Bryant said the idea that Indigenous peoples would inevitably become extinct was commonly accepted by Europeans and Euro Americans into the 20th century. This notion, referred to as extinction discourse, became more prominent with the introduction of scientific racism and merged into the eugenics movement, according to Bryant.

The third session of the conference shifted the focus toward examining eugenics in Harvard’s history. Many prominent scholars at Harvard were tied to the advancement of the eugenics movement, according to Paul A. Lombardo, a law professor at Georgia State University.

Lombardo said former University presidents Charles W. Eliot, Class of 1853, and A. Lawrence Lowell, Class of 1877, actively advanced the study of eugenics. Eliot served as vice president of First International Congress of Eugenics in 1912 and as a member of the organizing committee of the First National Conference on Race Betterment in 1914.

“Eliot thought that the behaviors — such as murder, robbery, forgery, and prostitution — were all biological problems that could be solved by policies such as compulsory eugenic sterilization,” Lombardo said.

Lowell was vice president of the Immigration Restriction League, which was instrumental in the passage of a 1924 law that set quotas for Italian and Jewish immigration on the basis of eugenic ideology, according to Lombardo.

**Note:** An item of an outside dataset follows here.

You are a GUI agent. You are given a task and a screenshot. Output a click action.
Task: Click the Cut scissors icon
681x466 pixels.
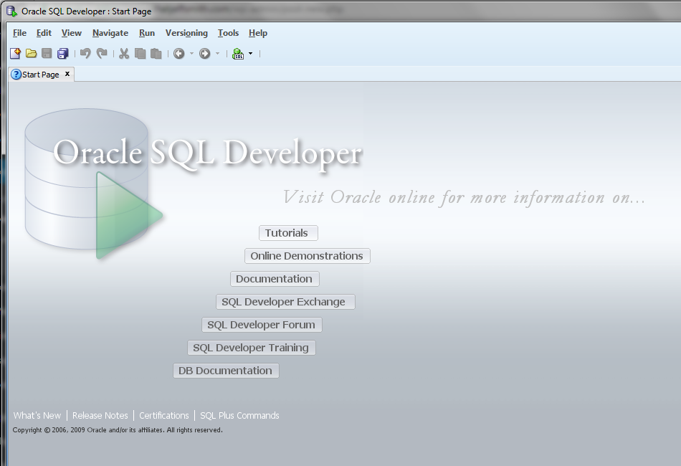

Another guest speaker, Christopher D. E. Willoughby, a fellow at Harvard’s Charles Warren Center for Studies in American History, said the measuring of skulls from different racial groups was a key aspect of the eugenics movement that arose during the 18th century, but became a standard part of medical education in the 19th century, including at Harvard Medical School.

According to Willoughby, the effects of scientific racism in education are still observed today in the form of false medical stereotypes about racial groups, particularly Black people.

Suzanne P. Blier, a professor of Fine Arts and of African and African American Studies, said landmarks on campus such as the Eliot Bridge and Lowell House that bear the names of supporters of eugenics serve as a reminder that eugenics still has a legacy today.

“I’m hopeful because I tend to be an optimist on these things,” Blier said. “But I also reflect back on January 6th, on white nationalism, on race replacement theory, on the anti-abortion movement, and what that may mean about what particular populations are being encouraged to [re]produce, and issues around immigration.”